[Stored data entries]
★ ★ ★ ★ ★ ★ ★
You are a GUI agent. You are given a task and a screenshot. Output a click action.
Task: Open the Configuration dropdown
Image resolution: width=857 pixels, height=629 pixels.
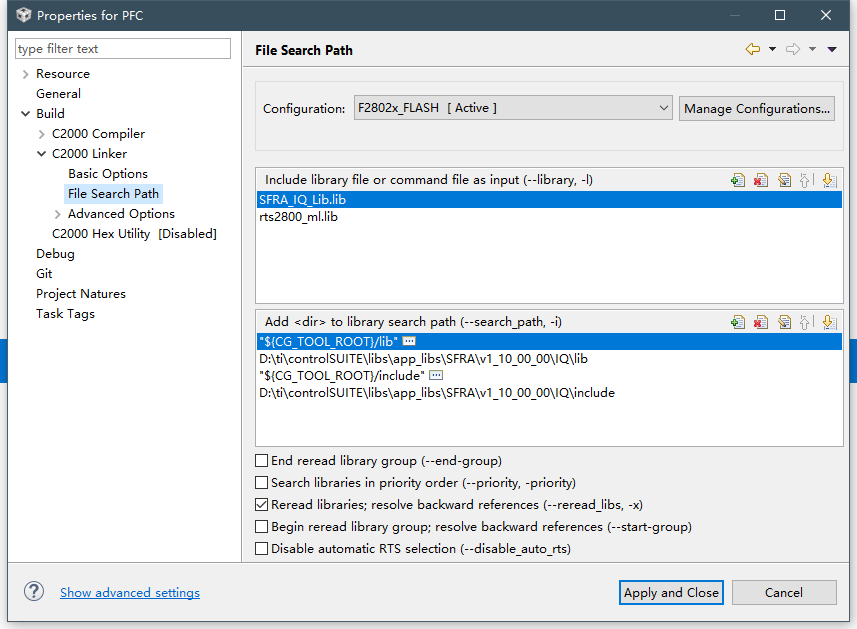[x=513, y=108]
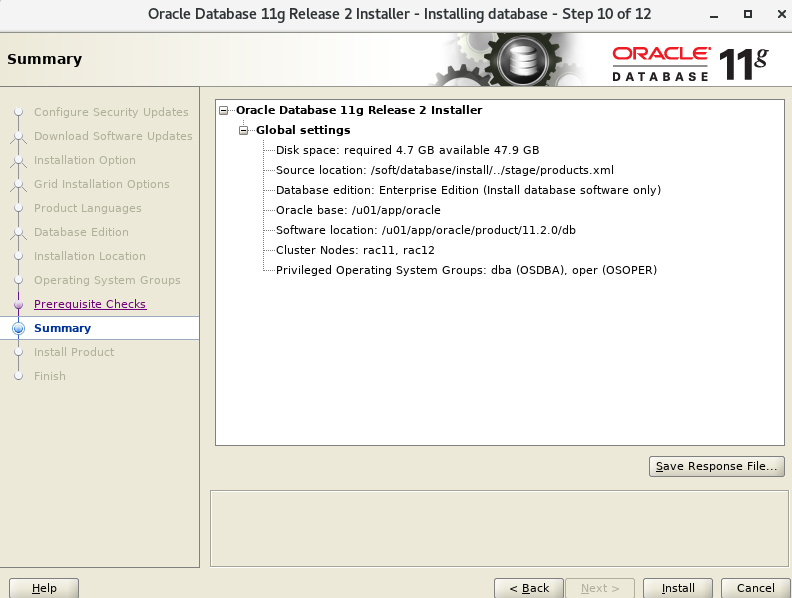Open the Prerequisite Checks step link

pyautogui.click(x=90, y=304)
★ ★ ★ ★ ★ ★ ★
*The problem:*
Write out the data above in full and exactly, but without the pictures.

*Finished task:*
You are a GUI agent. You are given a task and a screenshot. Output a click action.
Task: Open the Configuration dropdown
Image resolution: width=857 pixels, height=629 pixels.
[x=513, y=108]
Open the Prerequisite Checks step link

pyautogui.click(x=90, y=304)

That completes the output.